- [RECORD EXTRACTS]:
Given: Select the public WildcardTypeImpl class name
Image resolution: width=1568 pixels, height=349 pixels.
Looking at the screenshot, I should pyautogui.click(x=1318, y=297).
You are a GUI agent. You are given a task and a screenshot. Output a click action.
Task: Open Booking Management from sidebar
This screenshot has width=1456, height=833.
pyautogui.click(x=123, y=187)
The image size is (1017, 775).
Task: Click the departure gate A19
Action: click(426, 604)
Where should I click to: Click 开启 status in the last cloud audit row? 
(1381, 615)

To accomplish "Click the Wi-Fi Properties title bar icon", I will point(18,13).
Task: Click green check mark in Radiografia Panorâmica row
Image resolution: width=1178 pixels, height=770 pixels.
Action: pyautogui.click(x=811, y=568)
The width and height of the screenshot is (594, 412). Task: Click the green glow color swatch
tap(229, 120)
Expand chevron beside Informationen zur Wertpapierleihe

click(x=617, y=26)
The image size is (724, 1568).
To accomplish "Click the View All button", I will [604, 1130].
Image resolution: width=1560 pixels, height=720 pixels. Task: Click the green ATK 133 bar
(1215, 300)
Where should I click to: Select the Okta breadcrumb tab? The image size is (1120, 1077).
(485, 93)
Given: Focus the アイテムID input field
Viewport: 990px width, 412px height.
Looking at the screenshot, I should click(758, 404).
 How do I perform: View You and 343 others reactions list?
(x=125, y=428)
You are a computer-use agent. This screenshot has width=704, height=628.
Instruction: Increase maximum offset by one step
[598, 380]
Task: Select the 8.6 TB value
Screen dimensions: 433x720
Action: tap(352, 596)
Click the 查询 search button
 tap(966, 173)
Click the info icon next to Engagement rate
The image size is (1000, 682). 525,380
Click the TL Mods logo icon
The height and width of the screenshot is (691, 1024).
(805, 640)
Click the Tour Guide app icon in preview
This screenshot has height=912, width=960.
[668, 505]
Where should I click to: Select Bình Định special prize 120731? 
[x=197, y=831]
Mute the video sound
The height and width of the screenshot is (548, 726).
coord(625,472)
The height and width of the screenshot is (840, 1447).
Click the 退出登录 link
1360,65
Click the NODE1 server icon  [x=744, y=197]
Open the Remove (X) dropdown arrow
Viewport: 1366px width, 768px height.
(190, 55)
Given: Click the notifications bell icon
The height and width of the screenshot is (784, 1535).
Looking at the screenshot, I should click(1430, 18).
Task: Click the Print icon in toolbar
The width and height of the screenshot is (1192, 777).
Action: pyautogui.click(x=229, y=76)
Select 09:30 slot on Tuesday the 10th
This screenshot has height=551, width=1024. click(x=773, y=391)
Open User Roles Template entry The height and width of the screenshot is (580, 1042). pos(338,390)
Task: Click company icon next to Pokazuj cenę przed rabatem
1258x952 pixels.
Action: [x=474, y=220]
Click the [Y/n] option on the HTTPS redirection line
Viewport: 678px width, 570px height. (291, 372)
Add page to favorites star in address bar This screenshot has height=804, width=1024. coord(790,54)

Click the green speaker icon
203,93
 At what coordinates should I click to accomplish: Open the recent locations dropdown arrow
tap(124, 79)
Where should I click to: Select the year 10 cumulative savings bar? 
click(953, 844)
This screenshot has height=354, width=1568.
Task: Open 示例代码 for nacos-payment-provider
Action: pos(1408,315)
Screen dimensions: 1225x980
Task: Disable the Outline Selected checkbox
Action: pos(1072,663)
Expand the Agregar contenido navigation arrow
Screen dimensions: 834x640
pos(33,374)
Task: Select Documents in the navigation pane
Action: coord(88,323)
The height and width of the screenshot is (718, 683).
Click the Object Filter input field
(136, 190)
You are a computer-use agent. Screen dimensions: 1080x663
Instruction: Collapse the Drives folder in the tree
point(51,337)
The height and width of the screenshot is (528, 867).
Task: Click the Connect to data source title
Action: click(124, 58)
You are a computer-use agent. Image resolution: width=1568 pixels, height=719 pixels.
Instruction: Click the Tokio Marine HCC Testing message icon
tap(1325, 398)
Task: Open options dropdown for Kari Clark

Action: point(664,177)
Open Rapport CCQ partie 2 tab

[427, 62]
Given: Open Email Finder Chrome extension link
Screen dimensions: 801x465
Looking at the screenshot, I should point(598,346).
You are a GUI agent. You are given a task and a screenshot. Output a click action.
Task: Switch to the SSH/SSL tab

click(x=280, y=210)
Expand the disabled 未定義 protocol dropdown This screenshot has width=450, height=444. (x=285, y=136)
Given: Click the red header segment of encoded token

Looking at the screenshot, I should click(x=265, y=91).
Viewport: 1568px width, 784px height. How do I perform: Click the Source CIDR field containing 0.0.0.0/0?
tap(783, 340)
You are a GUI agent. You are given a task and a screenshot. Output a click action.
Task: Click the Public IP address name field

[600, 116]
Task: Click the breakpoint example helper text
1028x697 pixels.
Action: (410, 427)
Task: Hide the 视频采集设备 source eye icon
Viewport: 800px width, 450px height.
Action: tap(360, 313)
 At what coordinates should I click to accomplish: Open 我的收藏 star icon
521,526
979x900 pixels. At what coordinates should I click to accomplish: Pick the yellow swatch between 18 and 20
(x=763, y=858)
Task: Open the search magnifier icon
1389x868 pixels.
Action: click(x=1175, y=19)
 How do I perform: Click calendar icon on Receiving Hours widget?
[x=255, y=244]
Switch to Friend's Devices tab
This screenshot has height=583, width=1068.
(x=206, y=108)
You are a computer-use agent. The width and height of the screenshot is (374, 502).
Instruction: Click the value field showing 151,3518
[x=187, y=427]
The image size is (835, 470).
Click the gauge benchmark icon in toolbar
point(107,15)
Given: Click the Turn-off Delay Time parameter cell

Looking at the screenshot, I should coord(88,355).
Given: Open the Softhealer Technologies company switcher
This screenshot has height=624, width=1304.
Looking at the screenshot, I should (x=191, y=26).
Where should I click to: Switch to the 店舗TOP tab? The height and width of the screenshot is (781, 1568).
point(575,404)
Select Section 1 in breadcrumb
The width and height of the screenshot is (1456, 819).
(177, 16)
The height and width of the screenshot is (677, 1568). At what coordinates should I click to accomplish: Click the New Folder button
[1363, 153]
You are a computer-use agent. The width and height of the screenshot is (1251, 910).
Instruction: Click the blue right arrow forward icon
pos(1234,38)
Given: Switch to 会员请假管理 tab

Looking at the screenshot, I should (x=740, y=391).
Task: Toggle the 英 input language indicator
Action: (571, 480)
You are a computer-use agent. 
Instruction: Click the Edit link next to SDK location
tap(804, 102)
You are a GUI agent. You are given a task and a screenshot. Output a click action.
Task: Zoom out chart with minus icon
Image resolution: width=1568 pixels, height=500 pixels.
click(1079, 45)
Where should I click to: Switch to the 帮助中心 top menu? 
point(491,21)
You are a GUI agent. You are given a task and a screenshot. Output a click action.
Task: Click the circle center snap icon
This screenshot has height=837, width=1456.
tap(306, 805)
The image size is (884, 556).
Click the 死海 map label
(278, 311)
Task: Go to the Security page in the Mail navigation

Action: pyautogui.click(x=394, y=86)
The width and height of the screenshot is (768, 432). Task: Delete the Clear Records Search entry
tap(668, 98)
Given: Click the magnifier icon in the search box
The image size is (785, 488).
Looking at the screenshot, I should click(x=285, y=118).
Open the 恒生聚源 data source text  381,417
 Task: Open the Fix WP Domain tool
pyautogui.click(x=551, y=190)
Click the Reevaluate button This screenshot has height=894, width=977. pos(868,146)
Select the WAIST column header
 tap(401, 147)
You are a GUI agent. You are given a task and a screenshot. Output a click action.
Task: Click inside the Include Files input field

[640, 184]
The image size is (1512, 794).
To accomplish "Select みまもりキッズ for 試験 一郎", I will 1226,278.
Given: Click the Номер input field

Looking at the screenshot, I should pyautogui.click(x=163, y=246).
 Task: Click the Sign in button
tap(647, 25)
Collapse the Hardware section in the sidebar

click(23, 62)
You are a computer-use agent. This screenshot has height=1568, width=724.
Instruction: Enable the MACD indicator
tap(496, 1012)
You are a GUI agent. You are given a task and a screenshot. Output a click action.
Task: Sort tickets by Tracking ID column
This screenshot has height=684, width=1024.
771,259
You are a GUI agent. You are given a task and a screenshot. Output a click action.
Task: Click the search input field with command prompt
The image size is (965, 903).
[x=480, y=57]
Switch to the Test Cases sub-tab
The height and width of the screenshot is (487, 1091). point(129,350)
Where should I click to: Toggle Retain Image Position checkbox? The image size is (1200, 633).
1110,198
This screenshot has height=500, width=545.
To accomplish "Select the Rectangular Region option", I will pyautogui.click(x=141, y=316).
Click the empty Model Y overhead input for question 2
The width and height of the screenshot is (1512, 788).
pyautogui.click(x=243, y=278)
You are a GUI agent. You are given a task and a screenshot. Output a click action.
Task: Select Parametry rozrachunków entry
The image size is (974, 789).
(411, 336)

- [PROMPT]:
Look in the material above for the line with "The width and height of the screenshot is (594, 412)." and the line with "Given: Click the notifications bell icon", and transcribe exactly those lines and all lines between them, nothing more.

- [ANSWER AREA]:
The width and height of the screenshot is (594, 412). Task: Click the green glow color swatch
tap(229, 120)
Expand chevron beside Informationen zur Wertpapierleihe

click(x=617, y=26)
The image size is (724, 1568).
To accomplish "Click the View All button", I will [604, 1130].
Image resolution: width=1560 pixels, height=720 pixels. Task: Click the green ATK 133 bar
(1215, 300)
Where should I click to: Select the Okta breadcrumb tab? The image size is (1120, 1077).
(485, 93)
Given: Focus the アイテムID input field
Viewport: 990px width, 412px height.
Looking at the screenshot, I should click(758, 404).
 How do I perform: View You and 343 others reactions list?
(x=125, y=428)
You are a computer-use agent. This screenshot has width=704, height=628.
Instruction: Increase maximum offset by one step
[598, 380]
Task: Select the 8.6 TB value
Screen dimensions: 433x720
Action: tap(352, 596)
Click the 查询 search button
 tap(966, 173)
Click the info icon next to Engagement rate
The image size is (1000, 682). 525,380
Click the TL Mods logo icon
The height and width of the screenshot is (691, 1024).
(805, 640)
Click the Tour Guide app icon in preview
This screenshot has height=912, width=960.
[668, 505]
Where should I click to: Select Bình Định special prize 120731? 
[x=197, y=831]
Mute the video sound
The height and width of the screenshot is (548, 726).
coord(625,472)
The height and width of the screenshot is (840, 1447).
Click the 退出登录 link
1360,65
Click the NODE1 server icon  [x=744, y=197]
Open the Remove (X) dropdown arrow
Viewport: 1366px width, 768px height.
(190, 55)
Given: Click the notifications bell icon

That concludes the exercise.